The Savage Nights of Jim Thompson
Something surprising happened when my new bookshelves inpired me to re-organize my hopelessly scattered library. As I picked out novels here and there, consolidating each author's work on a shelf of its own, I started doing a quantitative ranking of favorites. If I had five of one writer's books and only one of a second guy's, it stood to reason I liked the first author five times better.
Okay, so maybe that's not the best way to judge. Some authors crank the books out and others don't. I only have two of Homer's books, but that's all he wrote. Briefly I toyed with the idea of calculating percentages -- i.e., if I had 100% of an author's books, even if there were only two of them, then clearly I preferred him to somebody I'd only gotten 50% of the way through (even if that 50% amounted to a dozen books). There were two problems here: (1) mathematics and taste don't go well together, and (2) I learned math in the Louisiana public school system, so I'm all right at counting but not so good at calculating percentages.

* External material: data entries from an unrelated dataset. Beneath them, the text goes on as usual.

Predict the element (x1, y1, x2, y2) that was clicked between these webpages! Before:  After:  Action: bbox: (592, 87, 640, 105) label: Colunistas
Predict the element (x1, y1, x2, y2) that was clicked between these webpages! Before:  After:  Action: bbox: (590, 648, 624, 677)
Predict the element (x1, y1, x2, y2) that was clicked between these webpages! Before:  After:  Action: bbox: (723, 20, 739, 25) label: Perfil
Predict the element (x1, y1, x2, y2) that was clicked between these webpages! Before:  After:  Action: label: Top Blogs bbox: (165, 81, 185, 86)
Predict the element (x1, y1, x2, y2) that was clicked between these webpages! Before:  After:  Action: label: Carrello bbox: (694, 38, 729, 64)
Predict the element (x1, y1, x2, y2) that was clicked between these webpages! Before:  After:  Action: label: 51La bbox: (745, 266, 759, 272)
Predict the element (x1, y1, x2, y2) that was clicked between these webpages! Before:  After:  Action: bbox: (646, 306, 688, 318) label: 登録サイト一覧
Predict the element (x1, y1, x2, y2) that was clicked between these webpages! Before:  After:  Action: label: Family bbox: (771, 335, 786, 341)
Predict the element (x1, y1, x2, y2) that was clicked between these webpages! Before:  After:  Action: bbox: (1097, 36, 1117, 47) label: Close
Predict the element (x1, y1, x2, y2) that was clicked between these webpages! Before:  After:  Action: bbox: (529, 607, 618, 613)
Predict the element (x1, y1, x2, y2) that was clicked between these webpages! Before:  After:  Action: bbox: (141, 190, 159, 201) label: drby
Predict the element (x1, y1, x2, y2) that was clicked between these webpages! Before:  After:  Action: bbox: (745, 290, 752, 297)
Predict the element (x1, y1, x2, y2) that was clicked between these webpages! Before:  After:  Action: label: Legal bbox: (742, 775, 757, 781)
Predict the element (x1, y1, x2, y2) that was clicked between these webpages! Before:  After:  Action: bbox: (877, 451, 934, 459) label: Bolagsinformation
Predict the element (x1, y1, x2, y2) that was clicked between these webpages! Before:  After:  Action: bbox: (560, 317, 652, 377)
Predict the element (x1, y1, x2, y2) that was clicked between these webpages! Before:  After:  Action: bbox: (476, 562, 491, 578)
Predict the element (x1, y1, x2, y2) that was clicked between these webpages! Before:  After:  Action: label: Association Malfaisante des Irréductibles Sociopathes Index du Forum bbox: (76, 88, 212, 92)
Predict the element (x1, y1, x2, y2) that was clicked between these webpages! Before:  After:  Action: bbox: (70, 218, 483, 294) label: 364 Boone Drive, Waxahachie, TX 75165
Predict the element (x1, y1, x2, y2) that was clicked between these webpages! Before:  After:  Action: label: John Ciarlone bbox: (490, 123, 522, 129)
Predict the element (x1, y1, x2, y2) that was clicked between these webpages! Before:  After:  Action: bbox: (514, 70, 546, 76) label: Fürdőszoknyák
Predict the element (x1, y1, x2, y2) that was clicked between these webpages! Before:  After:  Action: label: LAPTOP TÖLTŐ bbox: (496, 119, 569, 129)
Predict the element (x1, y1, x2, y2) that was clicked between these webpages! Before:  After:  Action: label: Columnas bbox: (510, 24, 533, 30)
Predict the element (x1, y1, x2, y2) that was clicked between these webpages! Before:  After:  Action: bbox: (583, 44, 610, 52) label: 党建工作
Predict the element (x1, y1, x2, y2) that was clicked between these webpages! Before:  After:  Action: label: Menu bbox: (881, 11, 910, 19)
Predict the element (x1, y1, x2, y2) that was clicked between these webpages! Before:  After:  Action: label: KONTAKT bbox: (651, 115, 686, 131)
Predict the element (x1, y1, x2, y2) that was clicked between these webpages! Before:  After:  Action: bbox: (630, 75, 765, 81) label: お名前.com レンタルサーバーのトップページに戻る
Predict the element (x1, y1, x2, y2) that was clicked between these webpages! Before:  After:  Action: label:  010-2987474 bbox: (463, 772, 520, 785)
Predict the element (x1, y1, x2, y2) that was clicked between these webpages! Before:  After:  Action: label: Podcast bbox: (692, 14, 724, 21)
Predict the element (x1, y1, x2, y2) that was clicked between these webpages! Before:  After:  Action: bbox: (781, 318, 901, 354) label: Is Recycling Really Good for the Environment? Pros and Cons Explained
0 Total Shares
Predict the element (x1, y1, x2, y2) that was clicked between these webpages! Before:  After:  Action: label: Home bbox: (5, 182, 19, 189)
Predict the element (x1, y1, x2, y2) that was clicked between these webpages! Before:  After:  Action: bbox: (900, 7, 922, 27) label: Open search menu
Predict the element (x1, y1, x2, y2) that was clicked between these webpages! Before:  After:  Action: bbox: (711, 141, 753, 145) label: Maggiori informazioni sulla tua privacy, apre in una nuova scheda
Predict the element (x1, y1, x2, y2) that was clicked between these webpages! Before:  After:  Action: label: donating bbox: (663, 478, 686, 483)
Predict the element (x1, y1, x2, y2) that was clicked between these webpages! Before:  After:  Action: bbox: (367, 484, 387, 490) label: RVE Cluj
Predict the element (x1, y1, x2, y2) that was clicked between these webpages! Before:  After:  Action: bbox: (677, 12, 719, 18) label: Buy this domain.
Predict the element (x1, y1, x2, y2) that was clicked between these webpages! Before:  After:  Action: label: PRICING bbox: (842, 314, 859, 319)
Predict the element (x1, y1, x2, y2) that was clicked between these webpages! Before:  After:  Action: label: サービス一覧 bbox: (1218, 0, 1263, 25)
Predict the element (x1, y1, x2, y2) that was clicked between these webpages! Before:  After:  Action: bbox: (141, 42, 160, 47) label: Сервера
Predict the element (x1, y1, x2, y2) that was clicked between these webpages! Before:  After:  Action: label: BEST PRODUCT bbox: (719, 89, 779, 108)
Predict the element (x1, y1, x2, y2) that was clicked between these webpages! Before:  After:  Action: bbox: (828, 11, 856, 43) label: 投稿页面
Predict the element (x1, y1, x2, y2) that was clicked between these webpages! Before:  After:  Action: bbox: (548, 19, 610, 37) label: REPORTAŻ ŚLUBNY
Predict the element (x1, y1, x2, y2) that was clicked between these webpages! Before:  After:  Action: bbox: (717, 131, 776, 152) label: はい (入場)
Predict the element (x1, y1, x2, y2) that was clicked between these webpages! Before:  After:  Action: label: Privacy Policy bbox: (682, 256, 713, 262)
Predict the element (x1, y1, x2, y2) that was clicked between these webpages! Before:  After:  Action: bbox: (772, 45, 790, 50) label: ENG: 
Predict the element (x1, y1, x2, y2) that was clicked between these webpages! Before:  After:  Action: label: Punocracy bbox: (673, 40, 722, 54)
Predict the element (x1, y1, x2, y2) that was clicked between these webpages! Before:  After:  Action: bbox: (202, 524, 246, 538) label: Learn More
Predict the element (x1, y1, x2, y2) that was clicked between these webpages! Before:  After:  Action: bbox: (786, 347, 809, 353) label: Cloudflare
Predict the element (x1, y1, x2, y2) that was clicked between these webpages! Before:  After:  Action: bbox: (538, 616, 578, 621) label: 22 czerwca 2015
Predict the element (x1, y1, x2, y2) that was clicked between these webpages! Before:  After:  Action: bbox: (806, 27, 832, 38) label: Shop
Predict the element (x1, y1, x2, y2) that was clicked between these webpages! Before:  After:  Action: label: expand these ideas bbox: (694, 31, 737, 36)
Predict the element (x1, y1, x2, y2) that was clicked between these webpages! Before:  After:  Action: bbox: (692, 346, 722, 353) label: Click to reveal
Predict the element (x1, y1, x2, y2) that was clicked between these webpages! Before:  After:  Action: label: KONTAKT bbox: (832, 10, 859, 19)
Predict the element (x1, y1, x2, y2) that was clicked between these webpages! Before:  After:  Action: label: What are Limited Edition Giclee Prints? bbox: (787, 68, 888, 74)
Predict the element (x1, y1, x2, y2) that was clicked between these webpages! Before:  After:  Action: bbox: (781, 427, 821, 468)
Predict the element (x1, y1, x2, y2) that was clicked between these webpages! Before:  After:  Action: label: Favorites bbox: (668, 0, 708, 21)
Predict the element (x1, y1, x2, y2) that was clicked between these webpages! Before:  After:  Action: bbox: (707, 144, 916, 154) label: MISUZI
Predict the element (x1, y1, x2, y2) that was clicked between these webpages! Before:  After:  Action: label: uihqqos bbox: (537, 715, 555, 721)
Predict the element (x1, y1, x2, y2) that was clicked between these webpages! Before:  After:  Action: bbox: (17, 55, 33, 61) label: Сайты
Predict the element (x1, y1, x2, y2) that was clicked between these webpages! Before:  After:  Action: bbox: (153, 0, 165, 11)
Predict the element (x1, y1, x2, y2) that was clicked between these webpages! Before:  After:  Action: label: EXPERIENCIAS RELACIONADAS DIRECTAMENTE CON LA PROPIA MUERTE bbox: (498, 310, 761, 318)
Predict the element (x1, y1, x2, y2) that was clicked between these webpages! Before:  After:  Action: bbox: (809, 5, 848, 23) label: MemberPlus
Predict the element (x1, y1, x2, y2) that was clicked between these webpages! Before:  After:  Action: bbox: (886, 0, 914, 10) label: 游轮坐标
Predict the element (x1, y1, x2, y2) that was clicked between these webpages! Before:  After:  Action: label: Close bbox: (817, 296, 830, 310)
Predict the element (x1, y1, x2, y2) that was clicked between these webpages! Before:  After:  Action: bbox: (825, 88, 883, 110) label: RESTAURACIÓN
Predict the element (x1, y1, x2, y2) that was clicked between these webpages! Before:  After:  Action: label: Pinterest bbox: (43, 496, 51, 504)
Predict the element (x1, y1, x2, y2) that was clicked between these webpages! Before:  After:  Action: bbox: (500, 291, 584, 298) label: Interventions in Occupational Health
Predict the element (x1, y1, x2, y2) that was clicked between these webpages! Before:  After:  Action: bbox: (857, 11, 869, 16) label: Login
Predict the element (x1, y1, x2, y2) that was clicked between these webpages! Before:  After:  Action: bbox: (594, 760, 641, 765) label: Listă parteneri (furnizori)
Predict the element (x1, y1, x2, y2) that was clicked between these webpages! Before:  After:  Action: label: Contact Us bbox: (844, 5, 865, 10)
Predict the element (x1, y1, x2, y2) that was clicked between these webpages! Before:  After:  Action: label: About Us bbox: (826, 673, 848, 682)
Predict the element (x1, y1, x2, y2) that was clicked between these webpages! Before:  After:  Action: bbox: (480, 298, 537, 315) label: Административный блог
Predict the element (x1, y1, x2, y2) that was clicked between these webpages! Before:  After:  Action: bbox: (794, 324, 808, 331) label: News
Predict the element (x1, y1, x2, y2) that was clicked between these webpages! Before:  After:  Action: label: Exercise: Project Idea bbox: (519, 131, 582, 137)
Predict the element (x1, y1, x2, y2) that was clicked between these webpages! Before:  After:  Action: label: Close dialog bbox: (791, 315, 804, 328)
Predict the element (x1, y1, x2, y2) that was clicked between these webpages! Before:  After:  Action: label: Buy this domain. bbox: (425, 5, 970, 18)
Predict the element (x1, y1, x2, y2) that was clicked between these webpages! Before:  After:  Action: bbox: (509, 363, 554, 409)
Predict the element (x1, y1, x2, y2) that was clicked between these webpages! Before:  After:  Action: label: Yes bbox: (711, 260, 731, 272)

The point is, I had a lot more Jim Thompson than I realized -- fourteen books, not counting five or six duplicates -- and of them I've read (and in some cases re-read) The Killer Inside Me, Savage Night, After Dark, My Sweet, The Getaway, A Swell-Looking Babe, The Grifters, and Pop. 1280. And I'm about halfway through Wild Town.
While I know his work, I knew relatively little about his Hollywood career, an omission rectified by a two-part piece by Richard Santos published at Criminal Element: "The Nothing Man: Jim Thompson in Hollywood." Part One is the history lesson, including the troubled relationship between Thompson and Stanley Kubrick, while Part Two looks at the various film adaptations of Thompson's novels, including my favorite, Coup de Torchon, based on Pop. 1280 with Philippe Noiret in the lead. The survey leads Santos to conclude that perhaps Thompson's books (like the man himself) are unadaptable for Hollywood:
Jim Thompson wrote some of the most bizarre, disturbing and just plain good literature of the twentieth century. He not only wrote characters who committed unimaginable crimes, he also wrote novels that stretched the boundaries of the crime genre and the form of the novel itself. But maybe on some level Thompson's creations are un-adaptable. Maybe his vision of America is just too damn scary to put on the big screen without some sort of filter over the material.
It's strange to think, considering the reverence modern crime readers have for Jim Thompson, that he was booted off the film adaptation of The Getaway, replaced by another writer. The boot was on the foot of Steve McQueen, but even so, if that had happened in one of the books, say Savage Night, McQueen would have ended up with a stump at the ankle.